**The request:** Rewrite the material as a JSON list of strings with one string per line and no blank lines, starting at the line containing "Where should I click to: Click the parcel" and ending after the line containing "[x=1115, y=597]". Include only those lines and leave the pictures out.

**Information given:**
───
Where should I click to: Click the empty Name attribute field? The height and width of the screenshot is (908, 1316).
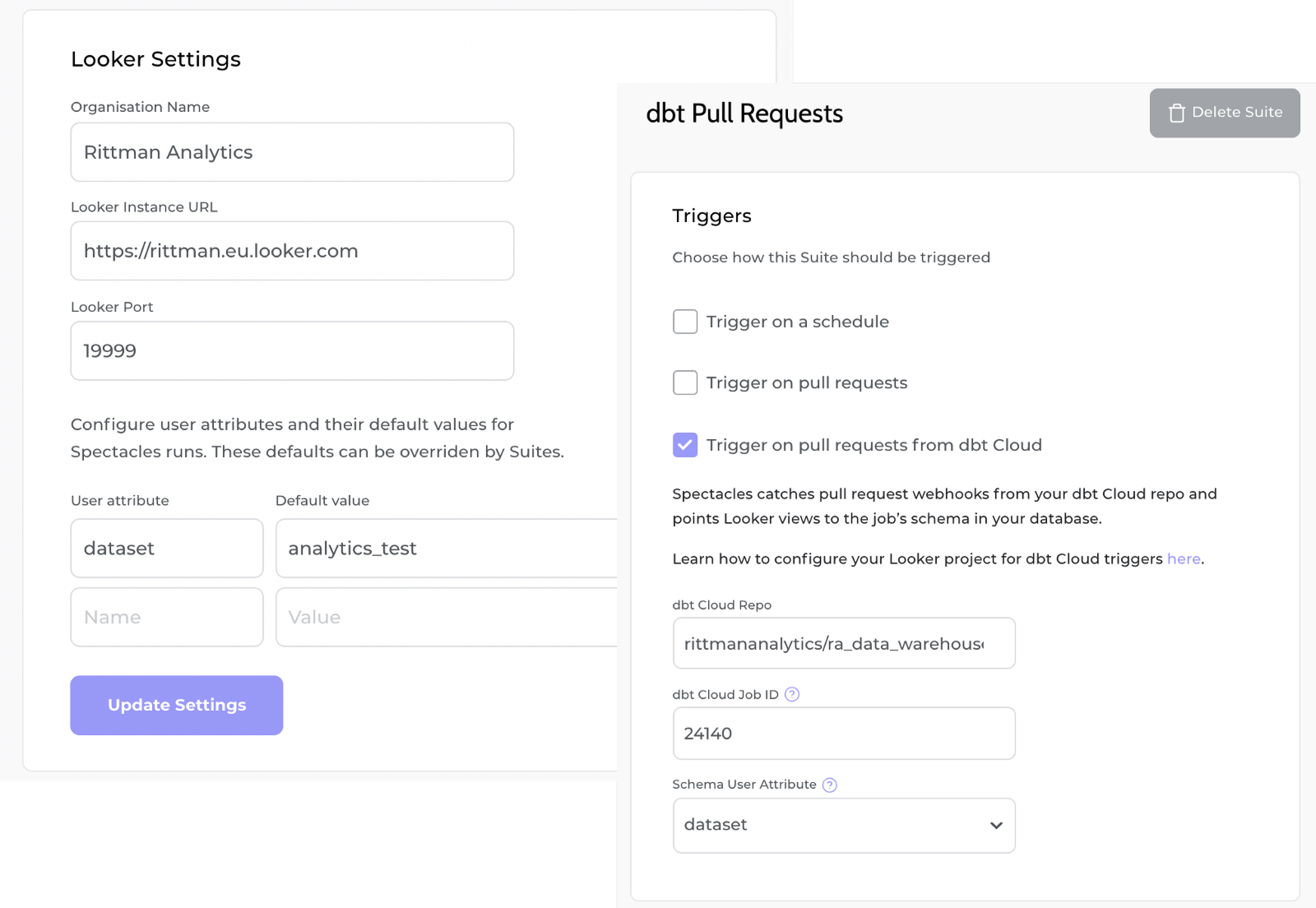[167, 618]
───
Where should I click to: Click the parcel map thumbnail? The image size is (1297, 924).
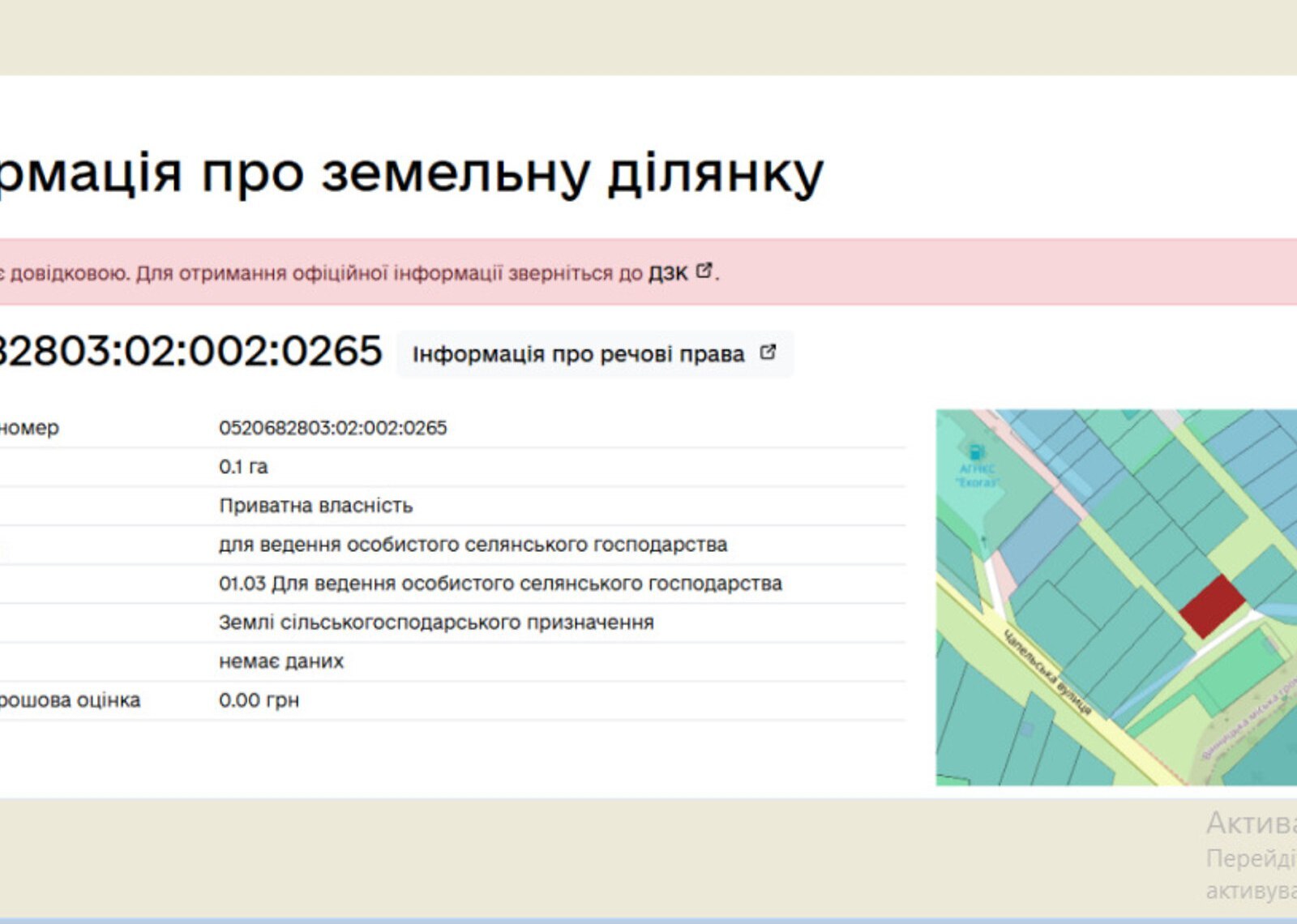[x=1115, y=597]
───
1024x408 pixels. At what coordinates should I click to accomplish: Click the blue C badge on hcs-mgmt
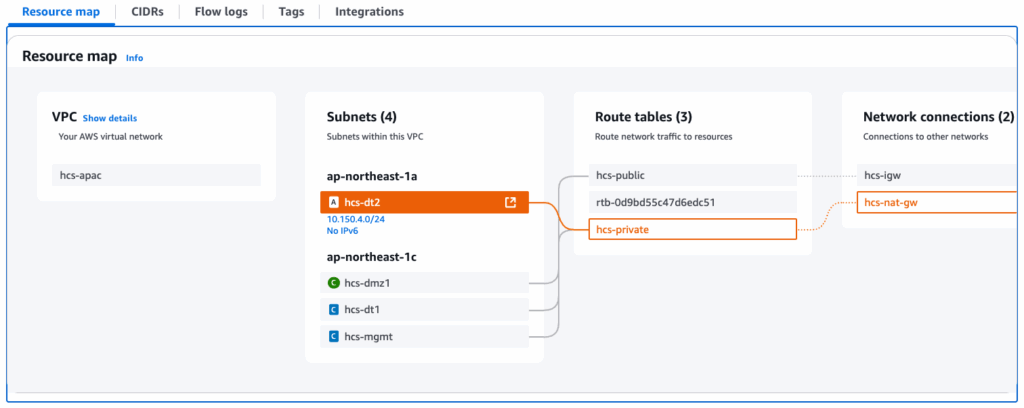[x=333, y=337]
───
**Solution for this problem:**
[
  "Where should I click to: Click the parcel map thumbnail? The image size is (1297, 924).",
  "[x=1115, y=597]"
]